Sí, después de tanto tiempo sigo siendo el Grinch de San Valentín y de toda fiesta-celebración de este tipo.
Como lo dije hace hace dos años en la primera parte de este post, odio el Día de San Valentín y lo ridícula que se vuelve la gente por esto. Muchos desde ahorita están desesperados por saber qué regalarle a sus respectivas parejas y se angustian si no encuentran el regalo indicado.
Sé de un par de personas que están histéricas porque los envíos de rosas para esa fecha ya no se pueden realizar y están buscando opciones para no defraudar a la persona que “aman” y a la que le demuestran su amor solo el 14 de febrero. Hipocresía.
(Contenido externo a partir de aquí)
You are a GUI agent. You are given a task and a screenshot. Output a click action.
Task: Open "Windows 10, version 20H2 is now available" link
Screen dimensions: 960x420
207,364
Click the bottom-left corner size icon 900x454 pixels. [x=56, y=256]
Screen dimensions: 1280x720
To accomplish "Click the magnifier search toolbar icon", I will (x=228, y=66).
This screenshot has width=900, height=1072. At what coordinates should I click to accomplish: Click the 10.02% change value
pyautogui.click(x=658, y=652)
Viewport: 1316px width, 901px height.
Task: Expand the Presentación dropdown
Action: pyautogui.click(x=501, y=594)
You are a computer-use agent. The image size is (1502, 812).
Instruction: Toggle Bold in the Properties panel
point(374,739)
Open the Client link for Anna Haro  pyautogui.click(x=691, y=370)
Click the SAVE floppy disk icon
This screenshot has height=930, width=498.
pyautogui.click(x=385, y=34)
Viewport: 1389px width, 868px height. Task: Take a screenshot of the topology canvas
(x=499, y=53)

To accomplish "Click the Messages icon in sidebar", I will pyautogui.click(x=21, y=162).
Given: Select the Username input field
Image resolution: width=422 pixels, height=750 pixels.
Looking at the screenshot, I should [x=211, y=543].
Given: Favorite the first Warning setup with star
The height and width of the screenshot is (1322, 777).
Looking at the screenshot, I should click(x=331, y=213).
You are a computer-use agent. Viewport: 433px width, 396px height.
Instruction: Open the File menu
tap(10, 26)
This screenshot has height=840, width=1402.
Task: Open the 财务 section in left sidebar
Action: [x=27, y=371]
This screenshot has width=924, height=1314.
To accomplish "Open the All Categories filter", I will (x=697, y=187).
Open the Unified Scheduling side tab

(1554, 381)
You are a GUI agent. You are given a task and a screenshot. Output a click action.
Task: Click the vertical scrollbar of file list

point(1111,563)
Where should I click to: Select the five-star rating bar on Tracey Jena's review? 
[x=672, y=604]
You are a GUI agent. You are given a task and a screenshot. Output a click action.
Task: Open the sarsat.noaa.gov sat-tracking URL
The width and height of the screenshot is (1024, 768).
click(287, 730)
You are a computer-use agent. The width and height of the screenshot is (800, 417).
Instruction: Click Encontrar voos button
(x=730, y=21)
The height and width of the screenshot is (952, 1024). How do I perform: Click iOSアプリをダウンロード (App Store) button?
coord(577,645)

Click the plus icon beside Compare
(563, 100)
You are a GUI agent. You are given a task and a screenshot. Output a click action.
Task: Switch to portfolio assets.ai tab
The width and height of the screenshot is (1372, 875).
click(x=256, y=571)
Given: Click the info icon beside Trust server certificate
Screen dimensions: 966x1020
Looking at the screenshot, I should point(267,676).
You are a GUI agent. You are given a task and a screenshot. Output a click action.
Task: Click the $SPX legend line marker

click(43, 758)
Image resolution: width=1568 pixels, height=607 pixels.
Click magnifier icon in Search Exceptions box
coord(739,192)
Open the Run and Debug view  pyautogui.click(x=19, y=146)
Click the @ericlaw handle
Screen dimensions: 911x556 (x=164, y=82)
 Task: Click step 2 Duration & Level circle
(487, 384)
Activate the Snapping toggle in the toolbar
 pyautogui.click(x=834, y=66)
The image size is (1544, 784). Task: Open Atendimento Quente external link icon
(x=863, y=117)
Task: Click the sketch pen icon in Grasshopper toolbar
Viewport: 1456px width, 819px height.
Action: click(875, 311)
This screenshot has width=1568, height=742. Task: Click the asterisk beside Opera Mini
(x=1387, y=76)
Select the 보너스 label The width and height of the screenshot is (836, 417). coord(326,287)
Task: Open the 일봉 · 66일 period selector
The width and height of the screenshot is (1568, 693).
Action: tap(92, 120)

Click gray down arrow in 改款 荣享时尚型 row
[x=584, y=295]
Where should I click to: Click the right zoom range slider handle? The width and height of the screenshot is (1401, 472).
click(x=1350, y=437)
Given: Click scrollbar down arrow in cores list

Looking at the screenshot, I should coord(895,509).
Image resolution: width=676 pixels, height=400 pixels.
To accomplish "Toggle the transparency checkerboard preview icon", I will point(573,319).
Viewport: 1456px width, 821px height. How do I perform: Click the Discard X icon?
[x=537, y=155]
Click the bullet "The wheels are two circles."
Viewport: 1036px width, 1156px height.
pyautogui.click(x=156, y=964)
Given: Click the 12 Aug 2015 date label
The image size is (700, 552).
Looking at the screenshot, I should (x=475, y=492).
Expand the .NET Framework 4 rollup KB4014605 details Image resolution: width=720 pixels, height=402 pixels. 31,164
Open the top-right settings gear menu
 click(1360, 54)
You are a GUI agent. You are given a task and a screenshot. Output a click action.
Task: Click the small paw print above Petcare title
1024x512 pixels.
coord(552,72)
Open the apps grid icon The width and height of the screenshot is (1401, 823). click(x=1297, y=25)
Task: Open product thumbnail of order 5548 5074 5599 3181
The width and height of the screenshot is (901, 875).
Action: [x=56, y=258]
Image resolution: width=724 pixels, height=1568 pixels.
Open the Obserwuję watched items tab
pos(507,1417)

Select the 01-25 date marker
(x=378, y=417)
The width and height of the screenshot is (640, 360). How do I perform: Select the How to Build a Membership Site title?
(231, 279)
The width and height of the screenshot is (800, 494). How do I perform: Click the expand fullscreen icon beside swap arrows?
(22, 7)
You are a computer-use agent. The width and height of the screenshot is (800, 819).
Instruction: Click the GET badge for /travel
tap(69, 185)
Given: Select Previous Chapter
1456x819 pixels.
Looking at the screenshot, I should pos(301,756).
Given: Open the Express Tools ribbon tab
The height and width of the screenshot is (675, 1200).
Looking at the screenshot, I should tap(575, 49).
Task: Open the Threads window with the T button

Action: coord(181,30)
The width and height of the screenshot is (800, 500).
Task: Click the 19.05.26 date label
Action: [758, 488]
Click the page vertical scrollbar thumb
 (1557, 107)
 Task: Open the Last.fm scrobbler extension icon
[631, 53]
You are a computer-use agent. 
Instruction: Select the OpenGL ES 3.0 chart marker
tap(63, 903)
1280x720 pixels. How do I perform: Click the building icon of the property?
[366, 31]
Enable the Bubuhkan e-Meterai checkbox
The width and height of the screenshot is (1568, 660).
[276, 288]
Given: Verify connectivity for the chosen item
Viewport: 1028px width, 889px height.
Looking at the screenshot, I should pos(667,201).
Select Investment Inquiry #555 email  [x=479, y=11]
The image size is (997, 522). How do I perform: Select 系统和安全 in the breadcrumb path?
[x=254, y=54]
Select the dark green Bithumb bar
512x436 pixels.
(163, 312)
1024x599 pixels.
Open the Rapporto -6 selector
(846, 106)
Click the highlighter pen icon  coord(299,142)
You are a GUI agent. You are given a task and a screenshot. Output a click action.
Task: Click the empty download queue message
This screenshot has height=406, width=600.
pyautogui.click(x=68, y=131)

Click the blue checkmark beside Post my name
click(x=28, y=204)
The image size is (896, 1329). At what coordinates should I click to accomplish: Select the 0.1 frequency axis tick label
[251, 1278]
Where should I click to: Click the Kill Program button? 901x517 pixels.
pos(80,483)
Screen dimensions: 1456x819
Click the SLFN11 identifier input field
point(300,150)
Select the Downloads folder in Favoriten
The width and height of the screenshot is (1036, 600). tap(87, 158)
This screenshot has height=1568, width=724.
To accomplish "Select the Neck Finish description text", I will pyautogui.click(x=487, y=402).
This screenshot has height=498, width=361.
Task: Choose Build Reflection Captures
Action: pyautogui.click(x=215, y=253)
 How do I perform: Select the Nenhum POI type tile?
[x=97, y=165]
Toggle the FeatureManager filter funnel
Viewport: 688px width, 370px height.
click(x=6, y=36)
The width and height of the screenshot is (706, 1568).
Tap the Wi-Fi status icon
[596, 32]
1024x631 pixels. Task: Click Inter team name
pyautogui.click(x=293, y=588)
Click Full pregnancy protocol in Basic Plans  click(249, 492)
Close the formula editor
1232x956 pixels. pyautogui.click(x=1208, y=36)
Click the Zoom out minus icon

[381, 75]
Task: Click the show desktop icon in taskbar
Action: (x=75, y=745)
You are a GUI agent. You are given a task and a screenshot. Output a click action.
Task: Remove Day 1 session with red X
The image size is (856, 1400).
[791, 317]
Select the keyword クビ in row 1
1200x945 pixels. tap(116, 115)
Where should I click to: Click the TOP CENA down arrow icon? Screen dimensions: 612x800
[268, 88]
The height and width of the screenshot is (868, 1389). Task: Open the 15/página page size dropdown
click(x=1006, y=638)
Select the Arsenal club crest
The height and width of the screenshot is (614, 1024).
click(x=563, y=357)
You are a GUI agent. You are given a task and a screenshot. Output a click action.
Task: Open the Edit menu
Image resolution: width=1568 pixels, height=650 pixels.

A los que tuvieron la oportunidad de leer mis experiencias pasadas en esta fecha, les recuerdo que mi colección de Duro de Matar ha sido desempolvada y, si tengo suerte, buscaré las copias en blue-ray, para tener una mejor experiencia.
No negaré que la satisfacción de ver Duro de Matar acompañado de una Kola Inglesa helada y unas cuantas piezas de pollo frito, me causan cierto placer oculto, pero tampoco mentiré al decir que 14 de febrero me causa cierta nostalgia.
Si todo hubiera continuado hasta ahora, hoy no habría escrito esto, sino estaría corriendo como loco por todas las tiendas posibles en busca del regalo adecuado. Pero no confundamos las cosas, más que buscar el regalo por el ridiculamente llamado “Día de los Enamorados”, era para celebrar un mes más junto a aquella persona que, por diversos motivos, ya no tengo al lado, pero que quiero y respeto mucho.
A pesar de ser el Grinch de San Valentín solo me queda decirles que si lo celebran, hayan sido lo suficientemente precavidos para haber reservado una mesa en algún restaurant, comprado el regalo indicado y que las flores que hayan comprado no se hayan marchitado por tenerlas desde la mañana hasta la noche en la oficina, porque no pudieron enviarlas. Si no has tenido en cuenta esto, FELIZ DIA!!! jajaja
Lamento decirles que, a pesar de haber pasado muchos aos, si veo al maldito de la moto amarilla, no dudaré en mentarle la madre y, si no hay policía cerca, meterle un buen puñete.